# Germany: Lucke Orchideen Tag der Offenen Tur



## Marc (Feb 12, 2012)

> 25./26.02.2012 Tag der offenen Tür
> 
> Wie jedes Jahr am Wochenende nach Rosenmontag findet auch 2012 unser Tag der offenen Tür statt.
> 
> ...



Anyone from this forum that will be attending this event?

I'm probably there on saturday morning.


----------



## SlipperFan (Feb 12, 2012)

Good luck, Marc -- it looks like it will be a great show.


----------



## Marc (Feb 13, 2012)

SlipperFan said:


> Good luck, Marc -- it looks like it will be a great show.



I'm not sure how big it will be, as it's being held in their own nursery it can't be that big. On the other side last years aniversary event was very nice. Photo's were posted back then by Hakone and me.


----------



## NYEric (Feb 13, 2012)

My german has gotten terrible!


----------



## Dido (Feb 13, 2012)

Have fun if you find interesting things please tell me, 
will be to far for me on the weekend.


----------



## Marc (Feb 22, 2012)

No one of our European friends planning on going there? I'll be there on saterdaymorning.


----------



## Dido (Feb 22, 2012)

Wish you a lot of funn, 
and bring some pics with you. 

If you find Phaius Hybrids think on me 

Are you going to Dresden


----------



## Marc (Feb 22, 2012)

Dido said:


> Wish you a lot of funn,
> and bring some pics with you.
> 
> If you find Phaius Hybrids think on me
> ...



I'm not planning on going to Dresden, Bad Salzuflen and Orchilim should be enough. 

I'll keep an eye open for you if they have Phaius for sale, I'll let you know afterwards so you contact Jorg.


----------



## Dido (Feb 23, 2012)

Thanks in advance 

Would love to get one of the australian kinds


----------

• _INFORMATION SHOWN_
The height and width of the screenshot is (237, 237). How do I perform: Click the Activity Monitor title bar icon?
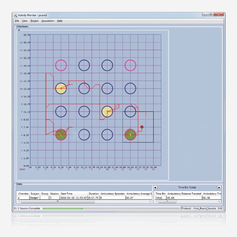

• _REQUIREMENTS_
In the forum thread about the Lucke Orchideen open day, which events does Marc name as enough for him instead of going to Dresden? The listing has no connection to the forum thread.

• _ANSWER TO THIS TASK_
Bad Salzuflen and Orchilim.